Capitalism against poverty

Roelofsz is one of a growing breed of philanthrocapitalists, successful business people who are using their wealth and business skills to make a positive difference to the world. They choose to be active donors, whose charitable giving is focused, strategic and collaborative. “If I donate to a charity they can’t tell me exactly how my money is being spent; I want to know that I am making a difference to a cause that matters to me.”

Trashcankidz donates 20% of all income to community-based charities working with kids. Presently the focus is on South Africa-based groups but Roelofsz plans to roll out the campaign internationally by the end of next year. “We’re not a charity. We’re a commercial venture with a social conscience.”

Dolls have been on sale for a month now and the only store in the country is the company’s adoption centre at Sandton City mall. Parents outside of Gauteng can buy dolls online, but the experience of choosing a doll, signing the adoption register and pledging to care for your new little brother or sister adds to the sense of responsibility a child develops. This is a big part of the appeal for children; raised awareness that their play can improve the life of a less fortunate child. Roelofsz says he wants to convert children into “playmanatarians”.

Inspired by the 1980s Cabbage Patch Kids dolls, Roelofsz felt there had to be a way to harness the hysteria those toys created to change the world. He felt that the ceremony involved in the adoption was important to create a personal involvement with the toy that was not present with other dolls.

Each doll comes with an adoption certificate and a trashcan-shaped backpack. The company’s research has shown that the ceremony involved forms a bond between a child and the doll. The new toy becomes a little brother or sister that travels with the family. “This bond is important to what we want to do. Children feel empowered by the idea that they are responsible for caring for another individual.”

Beyond the dolls, parents can download an app, available for free on iTunes, with animated back stories for each doll, and music and games for their children. As the brand grows the company will expand the content available. The idea of giving back is also driven by monthly tasks for children. “The tasks are designed to remind children that they can and do make a difference in their world.”

It has taken five years of design and development to produce a toy that is certified safe for a global market. A Trashcankidz “adoption” does not come cheap; a doll costs R499 but Roelofsz explains that less than half of the price is profit. “Each doll costs R125 at the factory gate, add on another R65 to get a doll into a store, then at least 20% is donated before we see any income. We also have limited quantities, which does add to the collectability of each doll, but that means higher costs.”

A global brand for caring

Rock musicians The Parlotones are South African brand ambassadors for Trashcankidz and Roelofsz is in negotiations with cricketer Graeme Smith to be the face of the company in India. In the research and development phase for the dolls Roelofsz had meetings with American marketers and representatives from the Disney Corporation. Interest was strong with even a mention of Justin Bieber being a global brand ambassador.
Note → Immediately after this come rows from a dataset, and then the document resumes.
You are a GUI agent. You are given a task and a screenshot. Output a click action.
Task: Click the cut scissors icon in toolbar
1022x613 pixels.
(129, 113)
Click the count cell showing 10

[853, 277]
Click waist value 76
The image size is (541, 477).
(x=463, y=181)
But Roelofsz says, “We weren’t ready for that kind of exposure. What would have happened? Bieber would have told his millions of supporters that he had found this amazing doll and I would suddenly have 10 million orders that I could not fill. That success would have been our failure.”

Becoming a global brand is the business strategy but spreading the message behind the dolls in South Africa comes first. In this quest the company has had its fair share of good fortune. Roelofsz tells the story of an American couple who were in South Africa to adopt a young orphan.

The family were strolling around Sandton City and came across the Trashcankidz store. “They were drawn to Samson and the similarities between his story and that of the young boy that they had adopted. The father is a minister in a church, well connected, and he was going to spread the word among congregations back home.

“He believes in what we are trying to do, and wants to help. He believes that anything done to improve the plight of a child is a worthy cause. That’s what drives us.”